#Francis-on-Film: Parasite

Parasite, the new critically-acclaimed film by the South Korean director Bong Joon-ho, challenges audiences to probe social parasitism amidst growing inequality in a largely affluent country. Who exactly are the parasites? And what makes them parasites?

What is a social parasite? The term was a common one among Maoists who saw rich capitalists as sucking the blood of the working class. The Encyclopedia of Anti-Revisionism Online has reprinted an essay published in 1977 by the Workers’ Institute of Marxism-Leninism-Mao Zedong Thought: “The past two years in Britain has witnessed the beginnings of a powerful mass upsurge in which hundreds of thousands of people all over the country – workers, women, national minorities, students, youth and intellectuals – have been drawn into various forms of rebellion and resistance against the capitalist/imperialist social system, against the tiny handful of parasites, 2 per cent of the population who own over 50 per cent of the property, who are holding on to the political power in their hands like grim death.”

 

Talk of the top 2%—or today’s 1%—as parasites may seem merely a historical curiosity to those who were not part of the debates about Maoism in the late 1960s and 1970s. However, Parasite, a new film by the South Korean director Bong Joon-ho that won the 2019 Palme d’Or at Cannes, challenges audiences to probe social parasitism amidst growing inequality in a largely affluent country. (The Gini coefficient—a widely used measure of inequality—in South Korea has risen from .31 to .36 in the past ten years. By comparison, in the U.S. it’s risen from .46 to 49; in South Africa, the country with the highest estimated Gini coefficient, it’s .63).

 

Who are the parasites, the film asks. The rich? The fawning servant dependent on them?
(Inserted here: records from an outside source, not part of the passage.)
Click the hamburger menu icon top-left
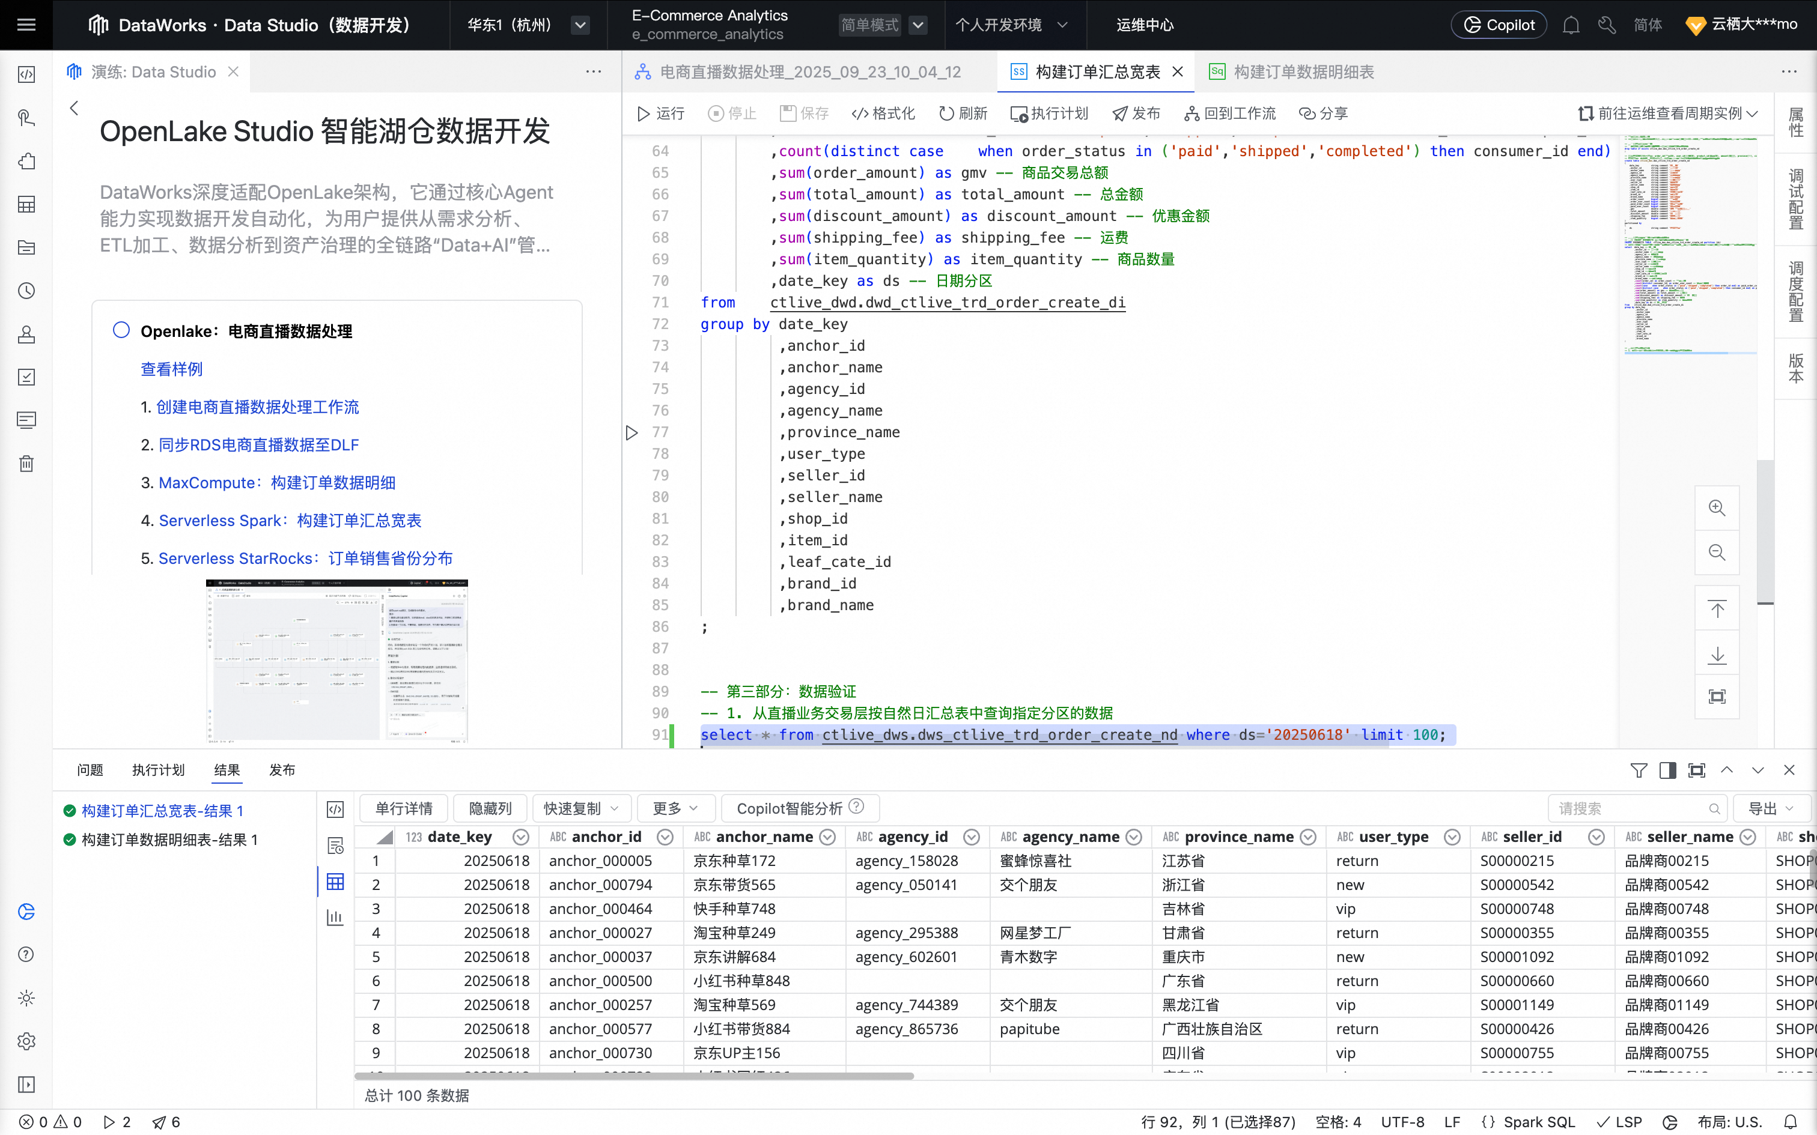 (x=26, y=25)
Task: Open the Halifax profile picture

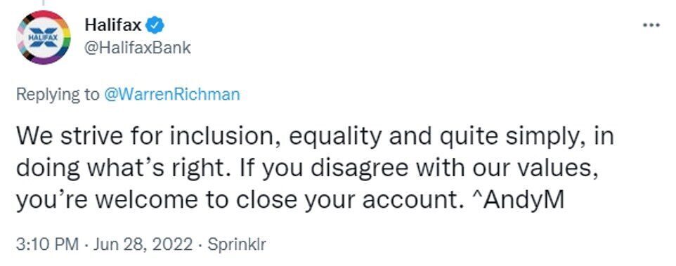Action: click(x=44, y=37)
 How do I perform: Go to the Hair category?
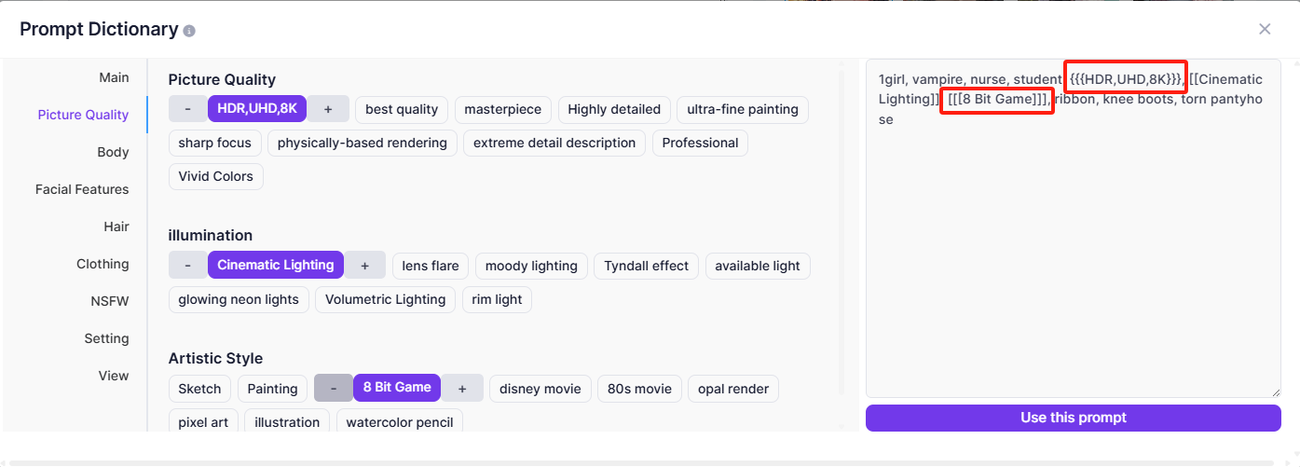(x=116, y=227)
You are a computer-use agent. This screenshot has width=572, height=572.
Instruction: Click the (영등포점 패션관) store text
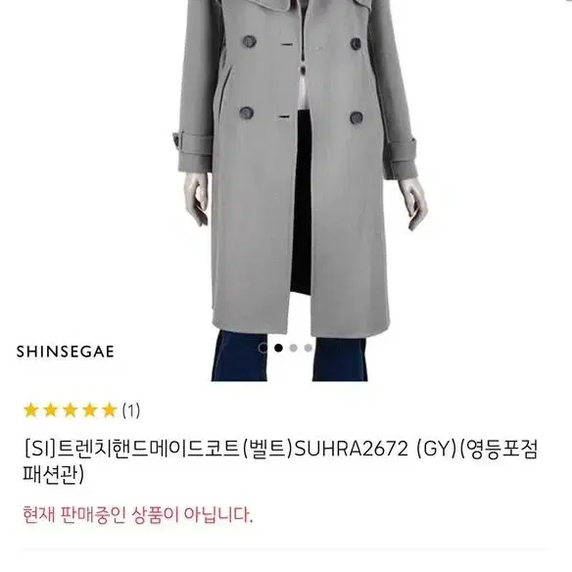pyautogui.click(x=280, y=462)
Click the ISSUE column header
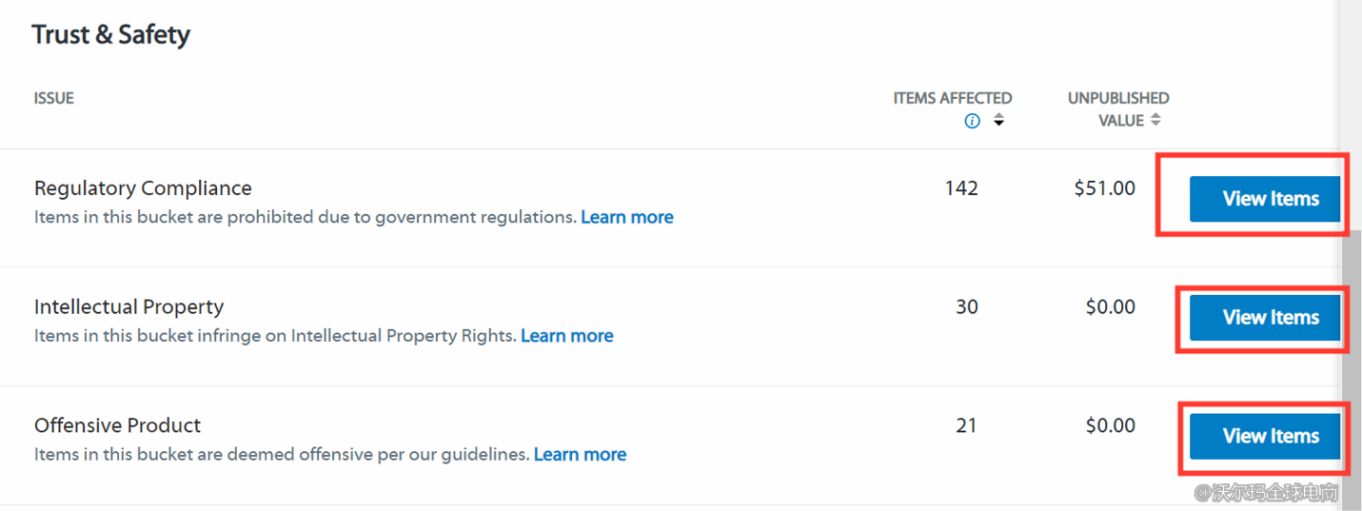The image size is (1362, 511). (x=54, y=98)
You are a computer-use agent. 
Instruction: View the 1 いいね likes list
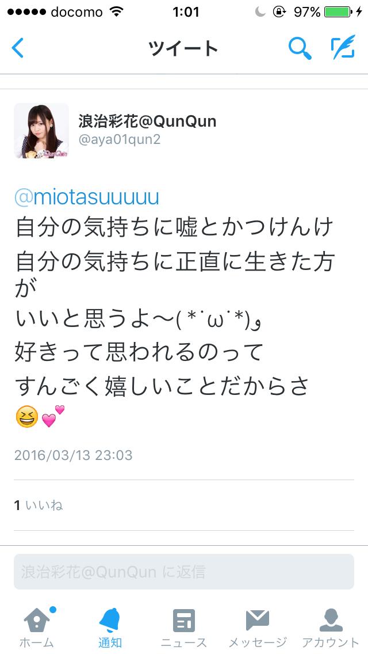click(x=39, y=505)
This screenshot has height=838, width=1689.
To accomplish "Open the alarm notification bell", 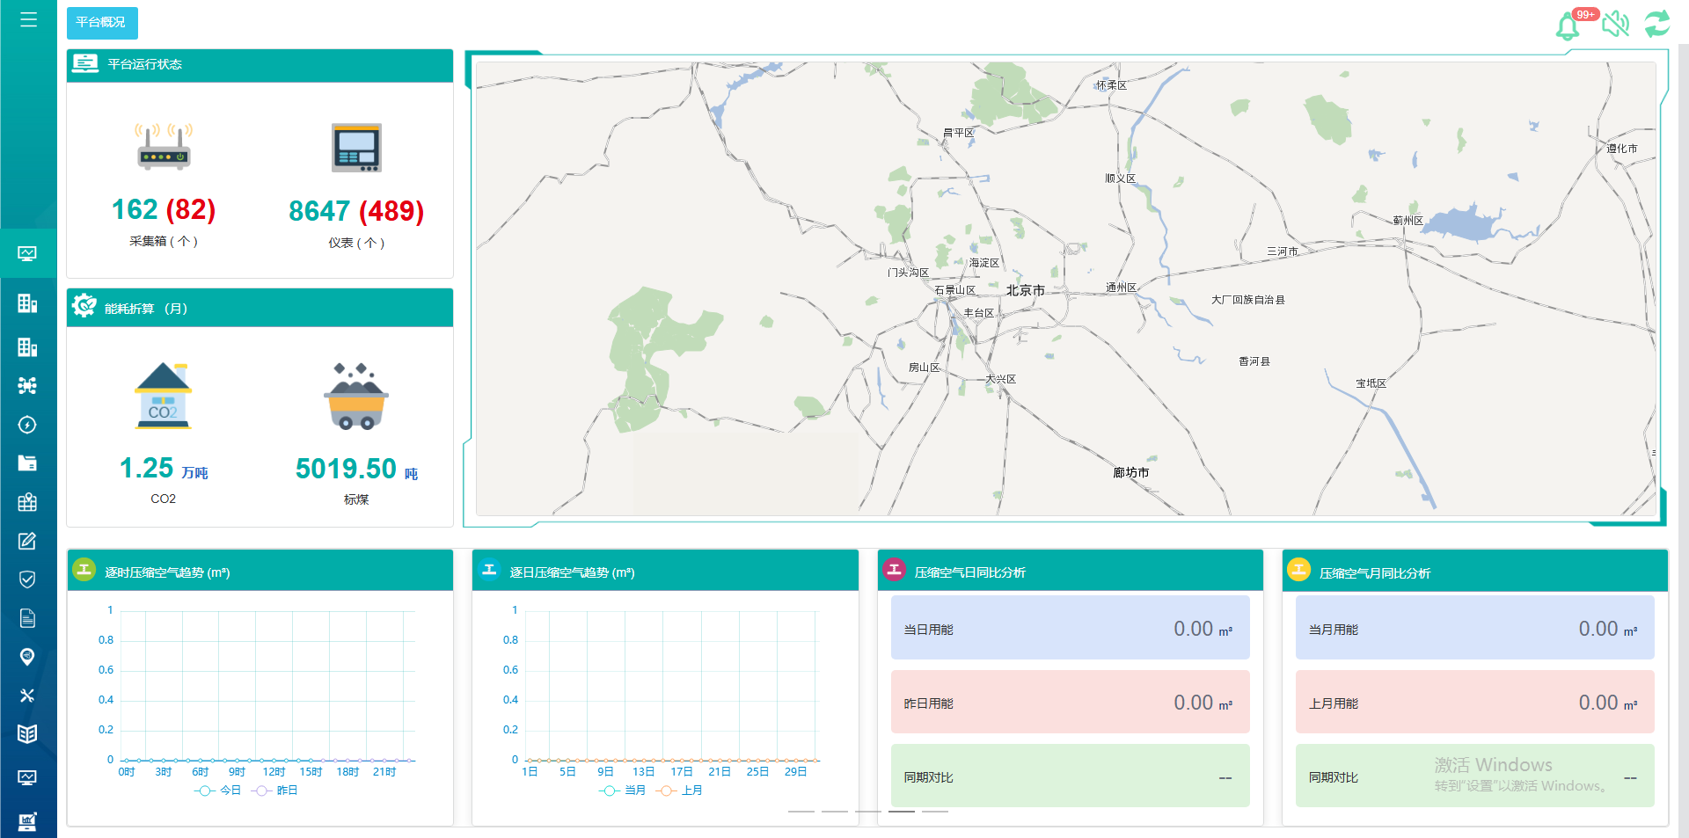I will pyautogui.click(x=1568, y=26).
The impoverished family seeking to cheat the rich family in order to survive themselves? Or all or none of these? And what makes them parasites: their wealth, status, economic dependency, emotional dependency, skills, lack of skills, lack of identity, or something else? Or the feeling of geographic dislocation conveyed by the film for all of them? The audience never knows the city in which they live, other than that the film was made in South Korea by a South Korean director with South Korean actors and the general sense that they are spared the repression of the North albeit not the ravages of inequality.

 

The wealthy Park family in Parasite inhabit a dwelling designed by a famous architect. Although they appreciate the status of owning such a home, they have little appreciation for the home’s functions or unique beauty. The husband is often away on unspecified business; the family clearly has money to spend but its sources are never clear. The wife is easily manipulated by those who are cleverer than she is. She cannot cook and does not understand her children although she cares about them. The older daughter cares more about texting and boyfriends than she does about studying, and the younger son loves shooting supposedly American Indian arrows and drawing in the manner of the CoBrA avant garde. 

 

The fawning servant, who came with the house at its purchase from the famous architect, cares meticulously for the home and, almost incidentally, for the family who inhabit it. She is dependent on the family for her livelihood and, it appears, to the house for any sense of identity. Where she lives is, like so much else about her, obscured; the film never shows her retreating to living quarters or going to her own place to sleep for the night.  

 

The Kim family live in poverty in the fetid damp of a basement apartment. Despite apparently trying (and despite the only 3.5% unemployment rate in South Korea), the father of the family has failed to obtain employment. The son, Ki-woo, has apparently taken university entrance examinations four times, without success. (Parenthetically, students in South Korea spend years preparing for the Suneung; estimates are that 2% of students receive offers to attend top-tier universities and 70% of the 590,000 students taking the exam every year are admitted to one of the universities in Korea.)

 

When Ki-woo’s friend Min goes to study abroad, he recommends Ki-woo as a tutor to the daughter of the Park family. Ki-woo manages to get his sister Ki-jung employed as art tutor to the Park family son; ultimately, his mother replaces the housekeeper and his father the family driver. Ki-woo and Ki-jung are accepted in the family as near but not quite equals; their common smell wafts of the basement in which they live and as a possible revelation that they are related to the housekeeper and driver. Their housekeeper-mother and driver-father, however, are reminded by the Parks of lines they may not cross. As the film nears its end, the father admits that he will no longer try to plan because then he will not be disappointed by failure. The son, on the other hand, has what may be an illusory plan to get rich.

 

So perhaps each of the characters in Parasite are incomplete, dependent, and out of control of their lives, and their economic circumstances are part of what makes them so. Parasites, moreover, are not symbiotic with their hosts; they do not contribute to their hosts in mutually rewarding ways. Thus is the corrosion of inequality: that it makes parasites of us all.